Выбрать главу

Но нет, тут что-то не то. Вот шлепнулись в траву и Розенкранц и Кумахер. Кумахер стреляет в густую чащу леса, в просторный просвет между восьмым и обреченным на сожжение девятым домом. Фремденгут, Мообс и Цератод бросаются к Кумахеру. Пока первые два открывают частый бесприцельный огонь, Цератод лежит, уткнувшись лицом в душистую траву, и ругает себя за то, что согласился наблюдать за этой карательной экспедицией.

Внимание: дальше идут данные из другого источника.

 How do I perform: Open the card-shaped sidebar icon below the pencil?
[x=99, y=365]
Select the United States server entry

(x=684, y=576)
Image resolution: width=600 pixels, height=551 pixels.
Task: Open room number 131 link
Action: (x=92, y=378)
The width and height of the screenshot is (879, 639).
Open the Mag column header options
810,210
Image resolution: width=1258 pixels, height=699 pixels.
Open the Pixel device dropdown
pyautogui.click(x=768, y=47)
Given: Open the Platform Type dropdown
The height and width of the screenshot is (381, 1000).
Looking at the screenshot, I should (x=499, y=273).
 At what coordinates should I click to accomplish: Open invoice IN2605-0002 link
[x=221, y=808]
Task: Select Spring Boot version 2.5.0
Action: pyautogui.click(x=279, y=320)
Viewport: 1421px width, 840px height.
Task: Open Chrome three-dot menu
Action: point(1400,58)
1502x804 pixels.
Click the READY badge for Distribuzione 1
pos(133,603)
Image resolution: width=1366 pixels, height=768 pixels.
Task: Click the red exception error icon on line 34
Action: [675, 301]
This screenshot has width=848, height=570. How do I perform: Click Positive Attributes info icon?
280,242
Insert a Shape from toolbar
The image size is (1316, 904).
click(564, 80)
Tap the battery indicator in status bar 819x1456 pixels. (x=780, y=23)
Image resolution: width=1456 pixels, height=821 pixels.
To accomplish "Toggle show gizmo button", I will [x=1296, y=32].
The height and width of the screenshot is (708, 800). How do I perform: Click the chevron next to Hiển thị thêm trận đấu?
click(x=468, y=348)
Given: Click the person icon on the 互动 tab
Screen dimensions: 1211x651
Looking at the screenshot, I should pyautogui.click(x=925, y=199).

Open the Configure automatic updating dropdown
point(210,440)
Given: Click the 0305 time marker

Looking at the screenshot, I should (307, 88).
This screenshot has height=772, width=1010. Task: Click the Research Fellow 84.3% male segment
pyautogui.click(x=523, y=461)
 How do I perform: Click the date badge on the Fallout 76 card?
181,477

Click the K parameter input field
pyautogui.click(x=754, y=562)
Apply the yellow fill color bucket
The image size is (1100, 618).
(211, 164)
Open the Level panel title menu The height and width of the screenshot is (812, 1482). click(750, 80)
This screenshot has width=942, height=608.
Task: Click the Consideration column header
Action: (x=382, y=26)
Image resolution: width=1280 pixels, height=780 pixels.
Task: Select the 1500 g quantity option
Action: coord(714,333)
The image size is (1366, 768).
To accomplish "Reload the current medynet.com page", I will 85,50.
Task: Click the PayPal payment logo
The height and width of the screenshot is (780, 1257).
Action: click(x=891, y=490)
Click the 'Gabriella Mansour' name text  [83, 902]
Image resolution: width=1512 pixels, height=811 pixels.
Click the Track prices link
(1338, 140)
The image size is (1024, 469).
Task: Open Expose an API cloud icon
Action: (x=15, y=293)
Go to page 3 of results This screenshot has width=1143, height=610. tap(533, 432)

Небось сам Фламмери нашел основание для того, чтобы не покидать Северный мыс. Видите ли, нельзя оставлять пещеру без присмотра! Одно из двух — или ты правитель острова, или вахтер… В крайнем случае, могли бы и оба остаться.

Цератод слегка приподнимает голову и видит шагах в пяти правее себя недвижное тело Полония со стрелой, торчащей у него между лопатками, как стебель какого-то неизвестного и дьявольски неприятного цветка. Бр-р-р, противно!..

Щедрый огонь двух автоматов и пистолета не вызвал в ответ ни единой стрелы из пространства, подвергнутого обстрелу. Зато стрелы запели с обоих флангов. Кто-то стреляет из-за углов ближайших хижин. Мообс и Кумахер переносят огонь на фланги. И вдруг — автоматный обстрел с тыла. Поскольку Егорычев убит, ясно, что стреляет Сэмюэль Смит.

Фремденгут поспешно производит перестановку сил. Против Смита выдвигается Кумахер, левый фланг он берет на себя.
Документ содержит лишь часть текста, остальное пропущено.